2249の続きです。手段の目的化が進んで、システムが硬直化してしまった後は一体何が起こるのでしょう。それに続くのは、たぶん「思考停止」ではないかと疑っています。思考停止とは、そのそも前例だけに従いながら、盲目的に物事を進めるか、あるいは一応考えるのですが、結果として堂々巡りを繰り返すか、いずれかの状態を指します。前者の例は、行政組織のあり様を観察すれば十分でしょうし、後者の例は、国会中継などを短時間視聴すれば直ちに理解できる筈です。国会では「議論もどき」はしていますが、どう贔屓目に見ても「もどき」の域を脱しては居ません。本当の議論など、そもそも中継などできない筈だからです。現実は、質問者の党名は変わってもほぼ似たような質問を繰り返し、答弁者も役人が書いた玉虫色の答弁書を読み上げるのが国会です。しかし、国会の外の講演会などではつい口を滑らせて、本音を吐露してしまう結果、後日再び国会やマスコミによってそのほころびを突っ込まれます。この構図は、政治が安定化した「システム」となって以降延々と繰り返されても来ました。

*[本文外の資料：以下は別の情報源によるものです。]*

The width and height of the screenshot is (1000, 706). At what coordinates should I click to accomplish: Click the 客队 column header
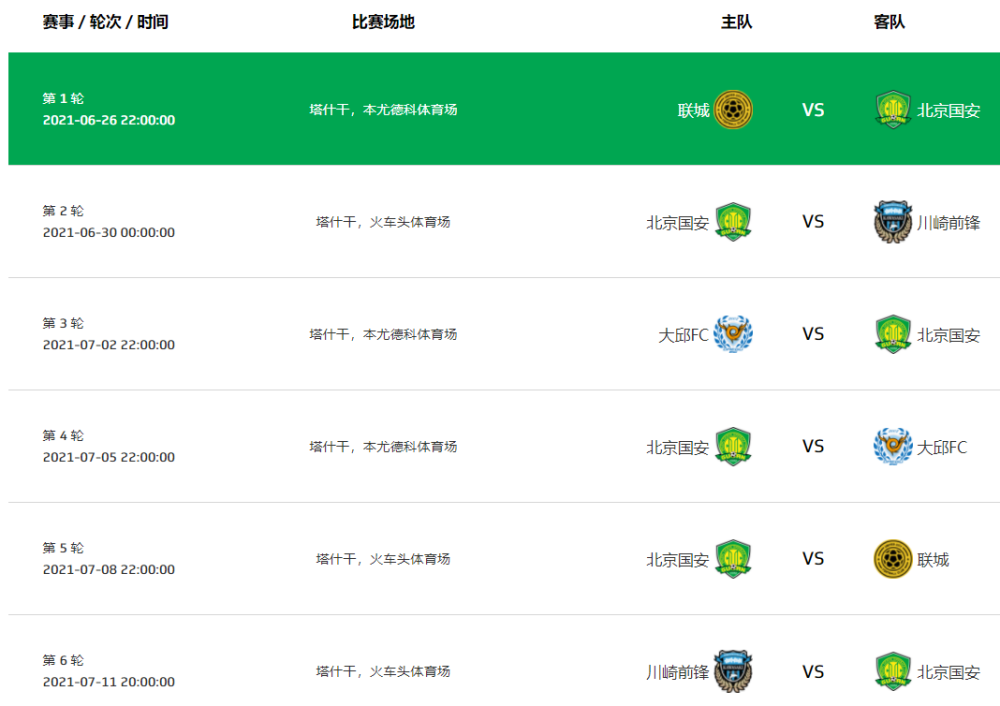pos(889,22)
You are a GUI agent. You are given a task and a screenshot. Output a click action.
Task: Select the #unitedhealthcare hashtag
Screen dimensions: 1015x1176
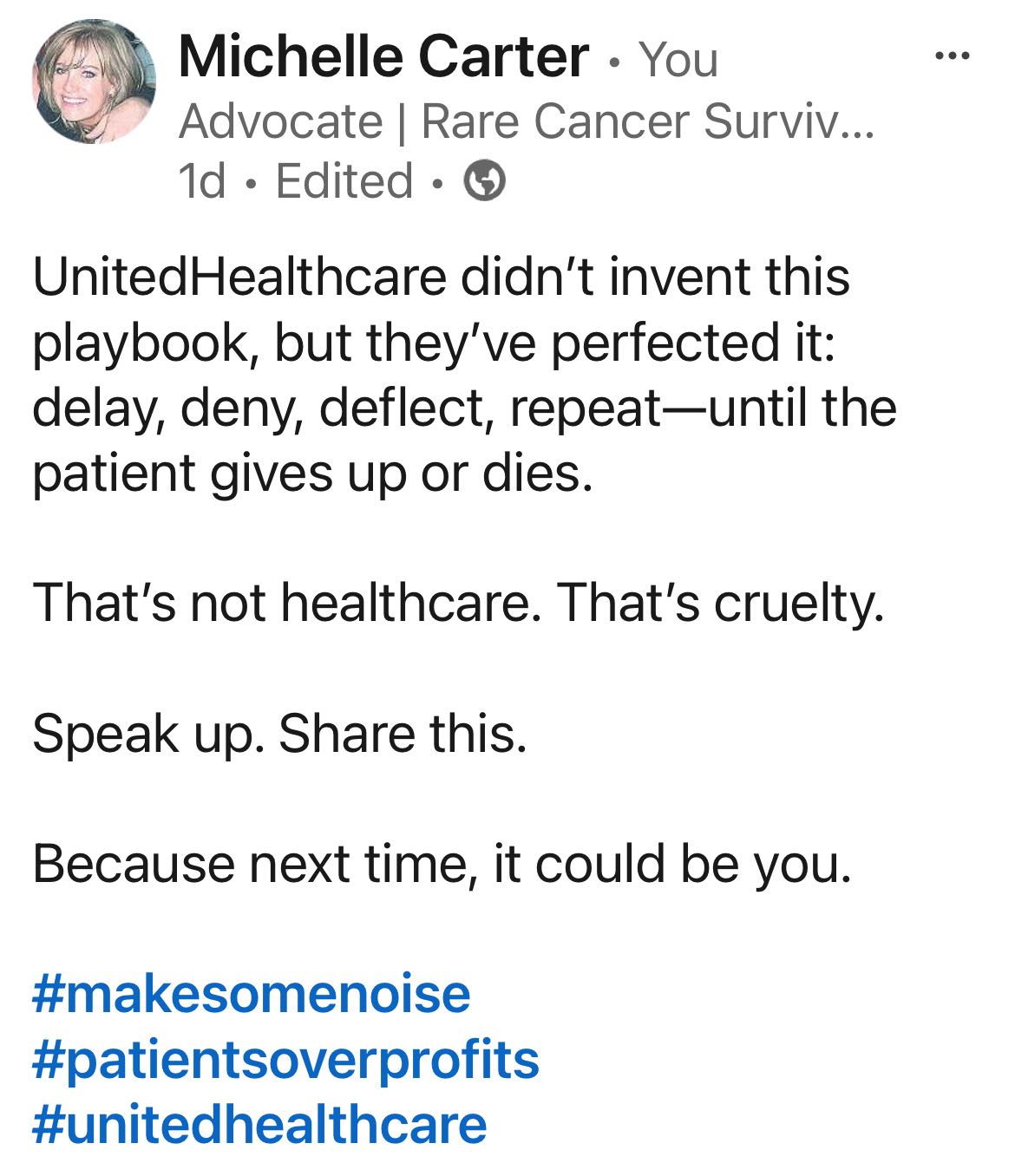coord(259,1124)
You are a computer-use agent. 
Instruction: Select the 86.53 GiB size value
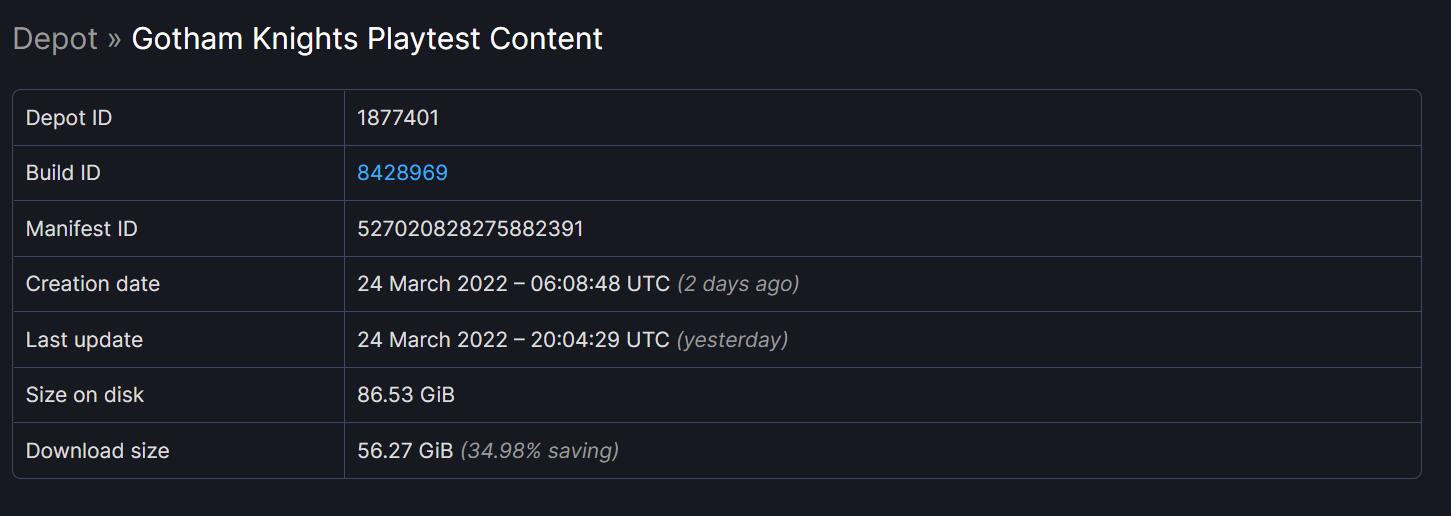(x=406, y=395)
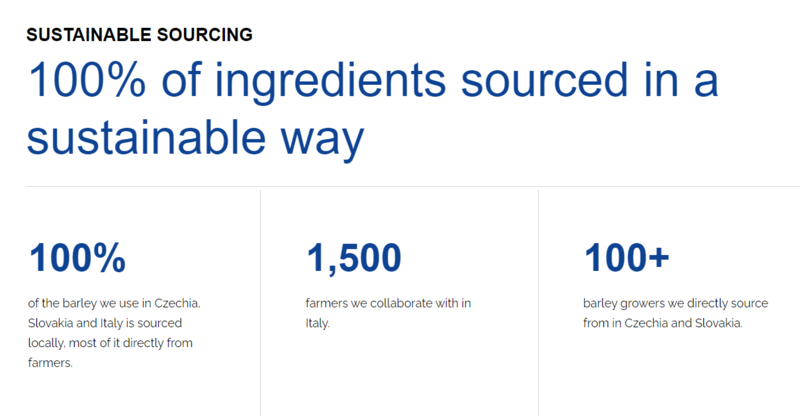
Task: Click the 'sustainable way' heading line
Action: pos(195,138)
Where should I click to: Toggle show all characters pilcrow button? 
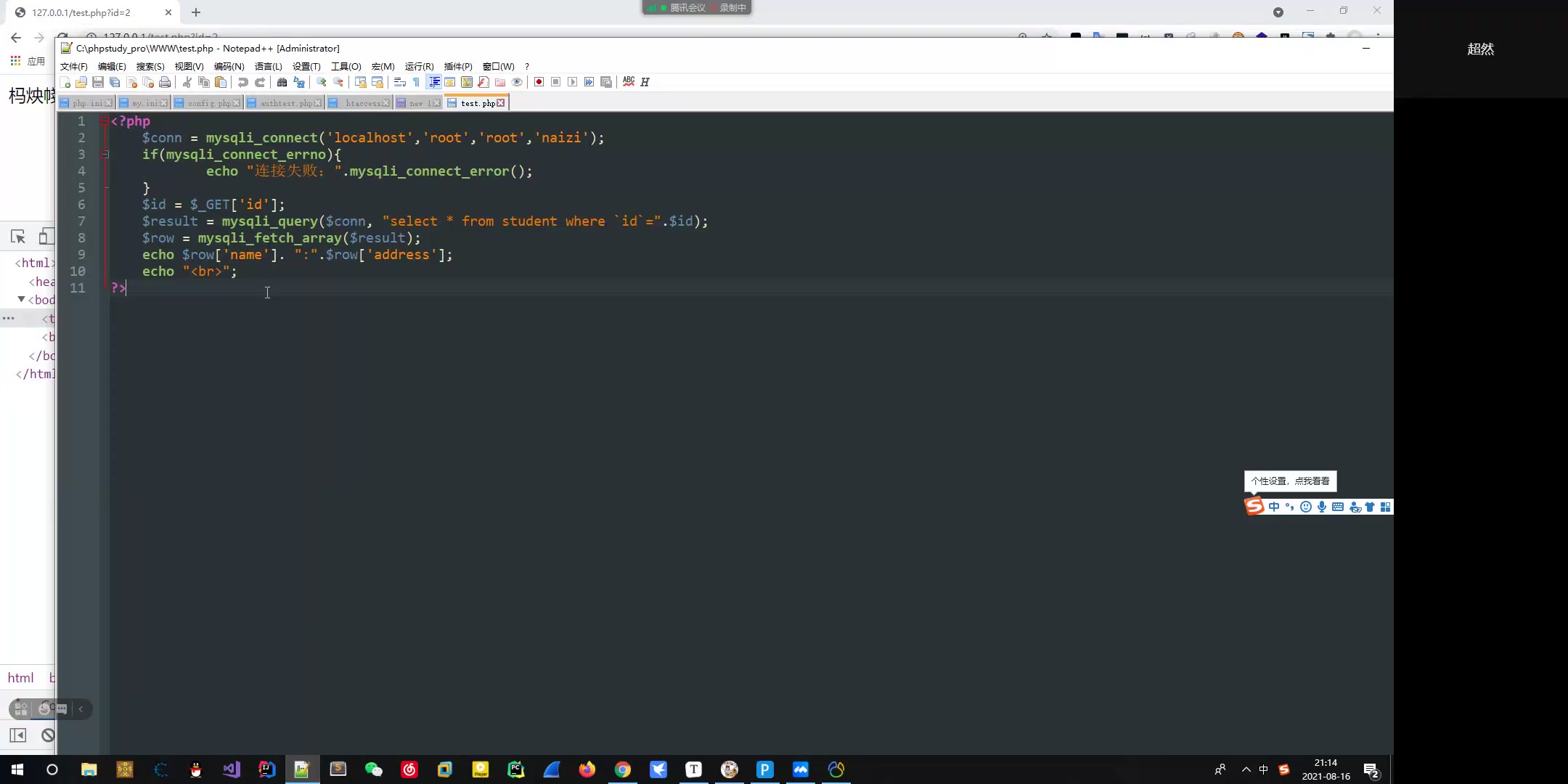coord(416,82)
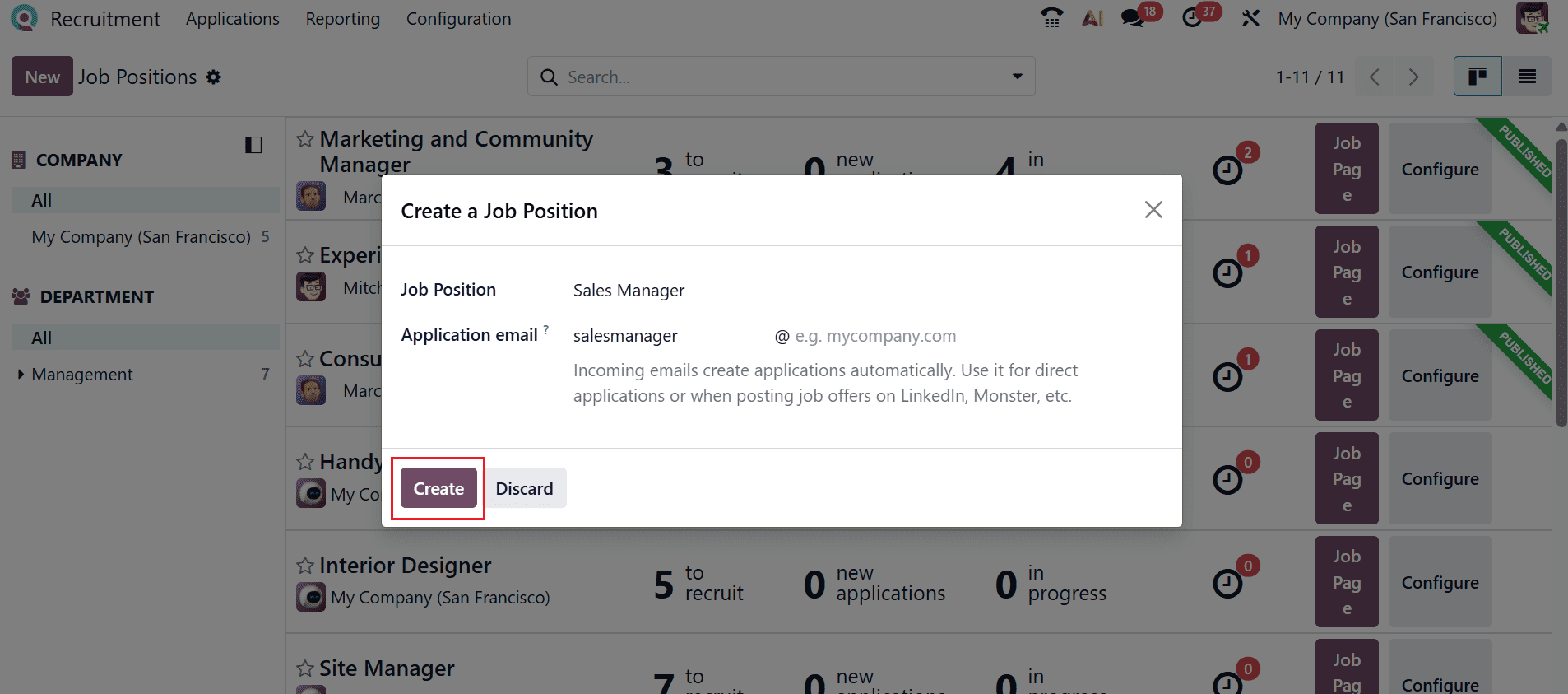Open the AI assistant icon
1568x694 pixels.
pyautogui.click(x=1092, y=18)
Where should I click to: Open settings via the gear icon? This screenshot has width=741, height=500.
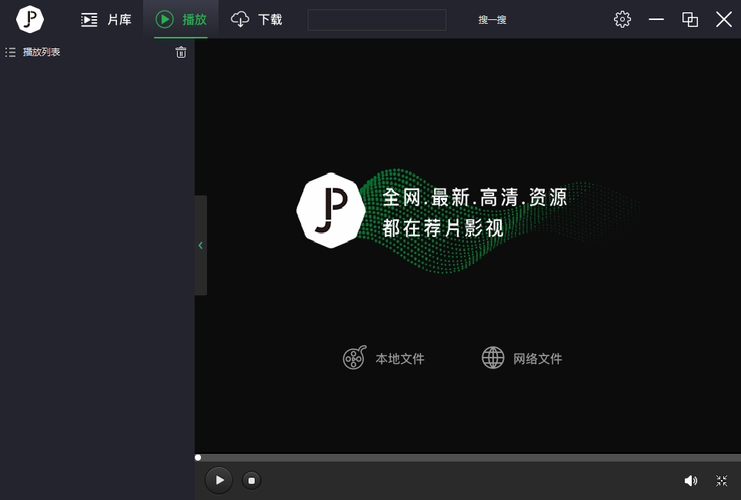click(x=622, y=19)
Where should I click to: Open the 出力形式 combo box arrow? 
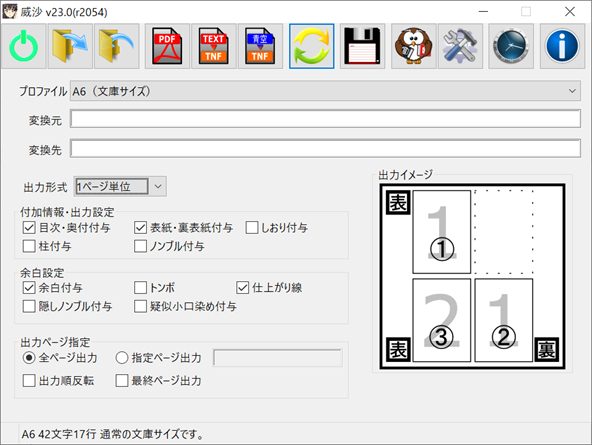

私たちは、そろそろ本気でこの国の行く末を「考え」なくてはならないでしょう。考える事を止めた途端に、世界中に仕組まれてしまったシステム群のイナーシャ(慣性)に押し流されてしまうからです。今の文明を、1日に喩えれば、すでにとっぷりと日が暮れて、自分のたどり着くべき家の場所さえ良く見渡せない夕闇の時間帯に入っている様な気がするのです。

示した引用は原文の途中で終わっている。